Using x-ray diffraction data collected at SSRL, Scripps researchers Jason Yano, Eric F. Johnson, C. David Stout, and their colleagues have solved the structure of a type of human P450 enzyme called CYP2A6, which is the principal enzyme in the body that degrades nicotine.

CYP2A6 is a protein that can be found in liver cells, where it is one of many enzymes responsible for removing toxic chemicals from the body. In the case of nicotine, however, CYP2A6 is responsible for breaking down approximately 80% of the chemical in the bloodstream as it circulates through the liver. With that in mind, the research team set out to solve the structure of the CYP2A6 protein with two different inhibitors (coumarin and methoxsalen) bound to it. Because they are membrane-bound proteins, this class of enzymes has been particularly difficult to work with. As a workaround, the researchers "clipped off" the end of the molecule that sits in the membrane, concentrating instead on the end of CYP2A6 that contains the iron-containing active site, the P450 heme moiety.

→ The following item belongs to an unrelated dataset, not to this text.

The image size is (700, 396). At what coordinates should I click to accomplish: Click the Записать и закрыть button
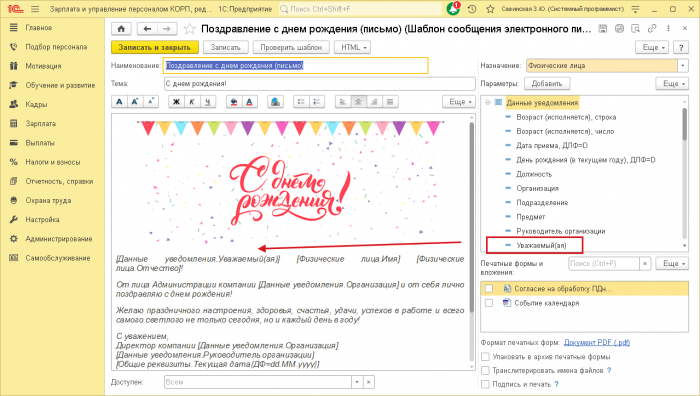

Their studies have revealed in fine detail the exact active site structure of the enzyme. This structural information is being used in ongoing high-resolution macromolecular crystallography experiments at SSRL to probe the active site of this P450 2A6 with additional small molecule compounds. These studies may ultimately lead to the design of an effective inhibitor of P450 2A6 that could be used to decrease the occurrence of smoking and tobacco-related cancers by reducing dependence on nicotine and by blocking formation of carcinogens.

Yano, J.K., Hsu, M.-H., Griffin, K.J., Stout, C.D. and Johnson, E.F. (2005) The structure of human microsomal cytochrome P450 2A6 with coumarin and methoxsalen bound. Nature Struct. Mol. Biol. 12, 822-823.